One of the main reasons that determined the team of scientists to investigate the molecular base of the cephalopod brain was its ability to immediately adapt the neural network properties which greatly impact the memory and learning capacity. These capabilities can offer an explanation within the genome that incorporates biological mechanisms that allow tissues to rapidly alter proteins in order to change their function.
Along with the development of marine biology and modern day genetics, there have been identified hundreds of cephalopod-specific genes, some of which displayed advanced expression level in complex organic structures as the skin, the suckers and the nervous system.
For those unfamiliar with the notion of genome, you can think of it as an organism’s complete set of genetic instructions that envelops all the genetic information needed to build, grow and evolve that specific organism.
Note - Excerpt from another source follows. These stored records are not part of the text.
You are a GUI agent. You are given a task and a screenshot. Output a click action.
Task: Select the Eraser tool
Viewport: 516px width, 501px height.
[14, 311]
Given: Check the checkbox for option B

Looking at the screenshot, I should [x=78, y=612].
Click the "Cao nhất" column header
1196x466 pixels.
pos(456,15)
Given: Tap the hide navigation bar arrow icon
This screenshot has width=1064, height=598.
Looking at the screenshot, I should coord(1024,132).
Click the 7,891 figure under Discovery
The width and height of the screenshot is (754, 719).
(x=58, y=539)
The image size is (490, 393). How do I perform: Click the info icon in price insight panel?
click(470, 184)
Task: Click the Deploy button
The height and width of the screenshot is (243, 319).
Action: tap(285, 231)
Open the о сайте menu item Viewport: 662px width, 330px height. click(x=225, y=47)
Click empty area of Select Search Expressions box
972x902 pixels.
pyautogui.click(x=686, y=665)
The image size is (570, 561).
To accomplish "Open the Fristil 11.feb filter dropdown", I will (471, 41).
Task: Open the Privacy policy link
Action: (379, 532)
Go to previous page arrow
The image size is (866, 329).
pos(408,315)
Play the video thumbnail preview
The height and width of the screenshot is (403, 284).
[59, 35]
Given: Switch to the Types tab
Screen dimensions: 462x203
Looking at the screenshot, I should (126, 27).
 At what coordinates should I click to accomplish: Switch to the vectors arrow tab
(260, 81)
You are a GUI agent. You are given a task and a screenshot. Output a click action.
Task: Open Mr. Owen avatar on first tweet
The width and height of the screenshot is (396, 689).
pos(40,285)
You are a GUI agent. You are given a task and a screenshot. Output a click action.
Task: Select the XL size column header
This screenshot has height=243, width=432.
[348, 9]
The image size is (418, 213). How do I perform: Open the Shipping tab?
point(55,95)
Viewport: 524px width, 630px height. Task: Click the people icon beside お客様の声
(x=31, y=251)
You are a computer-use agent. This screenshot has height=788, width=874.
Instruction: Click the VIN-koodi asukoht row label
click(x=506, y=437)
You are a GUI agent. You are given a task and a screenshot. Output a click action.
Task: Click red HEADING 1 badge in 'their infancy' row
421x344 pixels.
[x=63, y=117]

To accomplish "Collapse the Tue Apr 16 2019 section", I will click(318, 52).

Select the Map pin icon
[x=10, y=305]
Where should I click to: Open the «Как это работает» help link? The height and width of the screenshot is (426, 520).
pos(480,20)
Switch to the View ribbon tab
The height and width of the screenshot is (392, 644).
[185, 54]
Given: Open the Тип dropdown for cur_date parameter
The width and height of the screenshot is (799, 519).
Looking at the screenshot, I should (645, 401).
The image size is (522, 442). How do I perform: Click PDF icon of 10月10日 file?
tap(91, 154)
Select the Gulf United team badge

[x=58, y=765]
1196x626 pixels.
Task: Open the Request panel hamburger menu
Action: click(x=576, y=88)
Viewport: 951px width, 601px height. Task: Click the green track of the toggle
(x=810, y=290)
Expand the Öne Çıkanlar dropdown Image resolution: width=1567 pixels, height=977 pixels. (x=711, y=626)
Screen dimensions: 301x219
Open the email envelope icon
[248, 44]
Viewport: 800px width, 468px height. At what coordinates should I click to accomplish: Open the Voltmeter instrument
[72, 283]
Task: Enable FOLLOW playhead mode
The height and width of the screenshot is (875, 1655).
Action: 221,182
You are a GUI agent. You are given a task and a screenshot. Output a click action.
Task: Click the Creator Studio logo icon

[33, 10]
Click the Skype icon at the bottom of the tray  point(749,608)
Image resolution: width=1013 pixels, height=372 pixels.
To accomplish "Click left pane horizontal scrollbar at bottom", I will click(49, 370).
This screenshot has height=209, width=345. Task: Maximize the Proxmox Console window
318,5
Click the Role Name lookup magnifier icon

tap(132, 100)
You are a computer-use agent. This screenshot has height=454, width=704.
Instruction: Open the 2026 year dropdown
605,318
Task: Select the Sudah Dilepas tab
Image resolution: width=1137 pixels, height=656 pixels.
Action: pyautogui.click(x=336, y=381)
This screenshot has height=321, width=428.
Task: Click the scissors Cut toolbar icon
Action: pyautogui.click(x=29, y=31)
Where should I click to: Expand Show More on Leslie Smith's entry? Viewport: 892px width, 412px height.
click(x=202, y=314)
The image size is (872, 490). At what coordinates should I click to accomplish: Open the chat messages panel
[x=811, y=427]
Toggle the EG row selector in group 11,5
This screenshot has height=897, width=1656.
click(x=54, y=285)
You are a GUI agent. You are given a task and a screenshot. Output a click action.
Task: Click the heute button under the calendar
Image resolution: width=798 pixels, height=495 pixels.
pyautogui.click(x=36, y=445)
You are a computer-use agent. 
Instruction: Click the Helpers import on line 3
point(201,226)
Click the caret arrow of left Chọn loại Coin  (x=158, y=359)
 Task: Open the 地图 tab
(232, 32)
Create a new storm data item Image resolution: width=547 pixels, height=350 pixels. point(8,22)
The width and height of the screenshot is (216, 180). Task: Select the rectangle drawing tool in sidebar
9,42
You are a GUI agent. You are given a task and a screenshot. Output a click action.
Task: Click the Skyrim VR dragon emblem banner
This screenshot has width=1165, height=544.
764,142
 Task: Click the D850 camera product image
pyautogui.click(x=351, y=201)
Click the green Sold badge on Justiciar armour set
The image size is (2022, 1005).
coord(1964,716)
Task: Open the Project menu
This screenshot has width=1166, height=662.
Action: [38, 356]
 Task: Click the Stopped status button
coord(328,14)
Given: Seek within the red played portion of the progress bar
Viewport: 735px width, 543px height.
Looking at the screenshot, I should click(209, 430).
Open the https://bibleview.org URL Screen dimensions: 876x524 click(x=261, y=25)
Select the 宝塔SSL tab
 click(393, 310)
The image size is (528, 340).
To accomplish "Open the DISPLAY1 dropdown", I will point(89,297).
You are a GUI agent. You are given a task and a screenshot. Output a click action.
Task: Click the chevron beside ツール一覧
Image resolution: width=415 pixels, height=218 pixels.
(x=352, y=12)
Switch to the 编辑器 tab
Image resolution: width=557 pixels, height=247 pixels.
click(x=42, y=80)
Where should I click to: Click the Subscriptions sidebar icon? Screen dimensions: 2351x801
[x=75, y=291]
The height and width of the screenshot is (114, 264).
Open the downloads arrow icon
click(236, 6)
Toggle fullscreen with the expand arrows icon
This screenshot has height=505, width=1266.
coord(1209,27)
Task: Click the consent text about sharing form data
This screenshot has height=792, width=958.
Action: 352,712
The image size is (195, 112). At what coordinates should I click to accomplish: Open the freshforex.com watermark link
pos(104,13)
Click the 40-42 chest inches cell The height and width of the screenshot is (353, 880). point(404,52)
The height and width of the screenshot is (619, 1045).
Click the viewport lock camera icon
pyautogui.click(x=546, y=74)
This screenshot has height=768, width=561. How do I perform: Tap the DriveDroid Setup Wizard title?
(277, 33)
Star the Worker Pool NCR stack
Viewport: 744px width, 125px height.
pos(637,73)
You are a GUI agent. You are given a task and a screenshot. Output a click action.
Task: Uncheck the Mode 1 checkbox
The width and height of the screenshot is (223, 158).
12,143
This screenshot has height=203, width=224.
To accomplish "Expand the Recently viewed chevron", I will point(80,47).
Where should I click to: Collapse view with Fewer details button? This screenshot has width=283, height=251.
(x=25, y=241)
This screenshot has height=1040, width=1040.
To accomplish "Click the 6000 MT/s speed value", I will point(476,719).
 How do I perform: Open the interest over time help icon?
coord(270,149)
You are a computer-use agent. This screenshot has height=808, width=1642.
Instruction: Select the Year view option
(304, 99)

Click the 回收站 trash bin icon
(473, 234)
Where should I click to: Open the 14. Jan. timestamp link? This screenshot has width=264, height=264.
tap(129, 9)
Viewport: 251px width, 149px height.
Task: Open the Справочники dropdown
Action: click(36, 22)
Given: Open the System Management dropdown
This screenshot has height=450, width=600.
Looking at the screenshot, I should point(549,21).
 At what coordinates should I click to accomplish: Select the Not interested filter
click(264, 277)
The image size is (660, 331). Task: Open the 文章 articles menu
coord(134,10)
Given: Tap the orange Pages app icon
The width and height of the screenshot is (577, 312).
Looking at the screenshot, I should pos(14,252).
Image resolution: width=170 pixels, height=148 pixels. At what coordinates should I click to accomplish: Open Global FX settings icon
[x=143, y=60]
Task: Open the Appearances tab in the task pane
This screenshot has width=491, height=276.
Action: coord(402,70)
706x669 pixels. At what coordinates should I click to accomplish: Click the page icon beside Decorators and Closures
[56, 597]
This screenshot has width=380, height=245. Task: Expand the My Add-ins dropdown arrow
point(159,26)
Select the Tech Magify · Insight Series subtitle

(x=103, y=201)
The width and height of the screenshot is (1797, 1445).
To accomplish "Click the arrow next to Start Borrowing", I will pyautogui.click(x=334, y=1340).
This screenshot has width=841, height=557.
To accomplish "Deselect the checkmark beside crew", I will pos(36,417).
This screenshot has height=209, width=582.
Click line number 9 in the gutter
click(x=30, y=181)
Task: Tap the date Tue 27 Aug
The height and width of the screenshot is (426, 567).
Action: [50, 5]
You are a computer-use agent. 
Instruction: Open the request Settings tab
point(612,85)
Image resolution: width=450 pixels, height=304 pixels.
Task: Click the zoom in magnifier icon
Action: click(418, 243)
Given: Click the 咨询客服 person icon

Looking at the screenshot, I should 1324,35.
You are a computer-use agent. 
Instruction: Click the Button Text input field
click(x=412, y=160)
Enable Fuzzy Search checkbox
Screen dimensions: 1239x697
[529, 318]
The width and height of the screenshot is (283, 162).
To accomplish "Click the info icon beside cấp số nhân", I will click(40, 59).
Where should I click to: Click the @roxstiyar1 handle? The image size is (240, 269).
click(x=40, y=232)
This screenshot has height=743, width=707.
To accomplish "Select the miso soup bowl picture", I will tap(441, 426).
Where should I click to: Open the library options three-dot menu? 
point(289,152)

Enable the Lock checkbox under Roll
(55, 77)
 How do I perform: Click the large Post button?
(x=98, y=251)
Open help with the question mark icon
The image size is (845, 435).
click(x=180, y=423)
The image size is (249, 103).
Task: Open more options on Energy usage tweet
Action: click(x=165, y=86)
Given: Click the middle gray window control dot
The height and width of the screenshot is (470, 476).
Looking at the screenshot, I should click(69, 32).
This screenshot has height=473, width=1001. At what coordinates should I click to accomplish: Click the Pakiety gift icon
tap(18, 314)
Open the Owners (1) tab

However, the Octopus Genome Project is at an early stage, the most important achievement is the finding of evidence for large-scale genomic rearrangements, which translated for the non-scientist, means that the octopuses are able to remodel their own DNA, resulting in a flawless versatility in any environment, which was a decisive and crucial ability for the cephalopods in the race for survival of the fittest.
The octopus has an impressive genome structure, almost as large as a human but with many more protein-coding genes, about 33000, compared to our’s 25000 (some sources say that we might have even less than calculated initially, only 14000). Add 168 neuron development regulating genes (almost twice as many as any mammal) and you get an embodiment of intelligence that swims gracefuly among the lesser creatures that roam the oceans. The neural network consists of half a billion neurons, from which two-thirds spread out from the head to the prehensile arms, without the need of spinal cords, like we see in the vertebrates.
One of the most fascinating aspects regarding the nervous system is that if an arm is dismembered, it can still execute cognitive tasks, as if it would develop a self-dependent nervous system in each arm. This unique feature has given us an example of ultimate biological engineering.
To clear out the mystery behind its rapid chamelonic behavior, the scientists have identified six protein genes called “reflectins” which influence the way light reflects from the octopus’s skin, displaying various textures, pattern or brightness.
The discoveries belong to researchers of the University of Chicago who carried out the Octopus Genome Project with a member of the California two-spot octopus for initial analysis. In the same period, a similar project took place in Okinawa Institute of Science and Technology in Japan, both research groups aiming for breaking down the genome. Luckily, the two teams joined their knowledge pool for a mutual support in the research that focused on the DNA structure of the cephalopods that revolved around the sequence of the first genome, revealing astonishing results.
The scientific report that concluded the octopuses share alien genes have been somewhat ground-shaking in the scientific world which caused an upheaval among the marine biologists who were shocked and intrigued at the same time, at the fact that apparently we’ve had under our very own nose the whole time, a link to humanity’s greatest mysteries in the field of science.
Octopuses are aliens, or at least their genetic baggage is. This headline is not something you see every day in the world of science. After the release to publicity of such statements, the media created a hype around the subject that required a thorough clarification, on a deeper level, in order to eliminate any confusion.